Using virtualization to maximize multicore SoC performance
October 01, 2011
Using virtualization techniques to leverage the potential of multicore SoCs.
Whether software developers like it or not, and whether they’re prepared for it or not, virtually every semiconductor maker worth their salt is producing multicore Systems-on-Chip (SoCs). These SoCs typically pair two or more CPU cores with additional application-specific hardware accelerators to provide a complete system. For example, Cavium Networks, NetLogic Microsystems, and Freescale Semiconductor produce SoCs for network processing, while Texas Instruments and Broadcom make SoCs for digital media devices.
For software folks, this presents the interesting challenge of enabling applications to obtain all the processing power available from these multicore SoC environments. How can developers make sure their applications scale linearly with the available cores, as well as fully utilize the other SoC hardware components such as media accelerators and packet engines? To be clear, the scalability question is still a real science project for many applications; however, there are systems to build and products to ship, so developers can’t wait for the theoretically perfect solution.
In the past year, MontaVista Software examined numerous customer use cases in a wide range of applications including network processing, digital TV, in-vehicle infotainment, super low-power server Web hosting, and more. The goal was to understand how a Linux-based software solution could make full use of the underlying SoC hardware across a wide range of application requirements. The study identified the following high-level requirements that any solution must meet.

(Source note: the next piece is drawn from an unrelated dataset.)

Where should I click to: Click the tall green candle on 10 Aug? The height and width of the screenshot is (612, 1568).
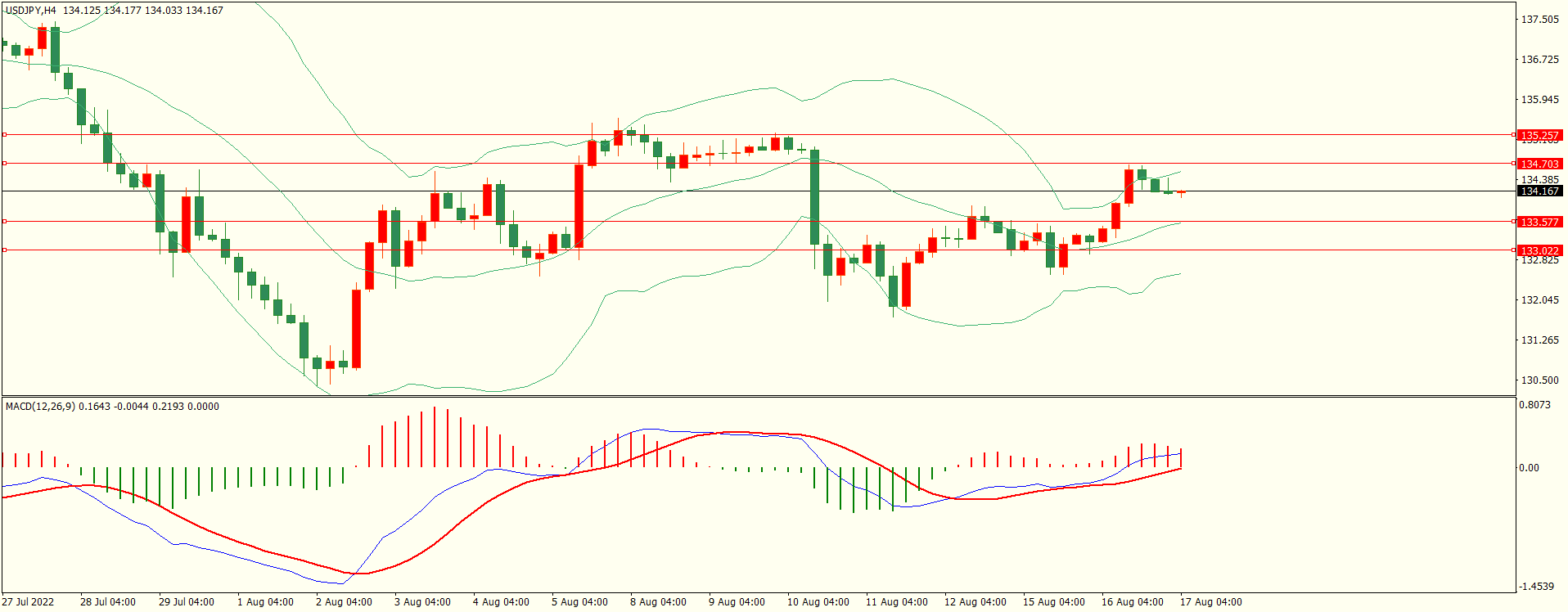click(814, 196)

The demands of modern embedded systems are hastening the adoption of multicore SoCs. These demands are further accentuated by the requirements to run multiple systems simultaneously; thus, the solution must provide an efficient way of using and managing multicore environments.
Anything downloaded to a device is insecure by definition. The solution must effectively isolate anything downloaded from the core device functions, and the downloaded applications must not be allowed to contaminate other applications.
Downloaded applications must be prevented from hogging system resources. The goal is to effectively share resources such as memory, CPU time, and I/O. This sharing must allow more important system functions to have priority over less important downloaded applications.
Foreign system integration
Many environments run on top of a Linux kernel. However, these environments might require different userland libraries, as well as different kernel patches. For example, the Android system has its own device drivers and kernel patches. Ideally, the system could run any userland that runs on a Linux kernel. The kernel patches and userlands associated with these environments must be integrated with security and resource sharing in mind.
This analysis led to the development of a Linux-based architecture that maximizes the underlying power of today’s powerful multicore SoCs.
To understand the overall architecture of this software, it is necessary to know a bit about modern Operating System (OS) environments, most notably virtualization technology. But be careful; there’s a lot of hype around virtualization (or, as we like to say, a lot of hype around hypervisors).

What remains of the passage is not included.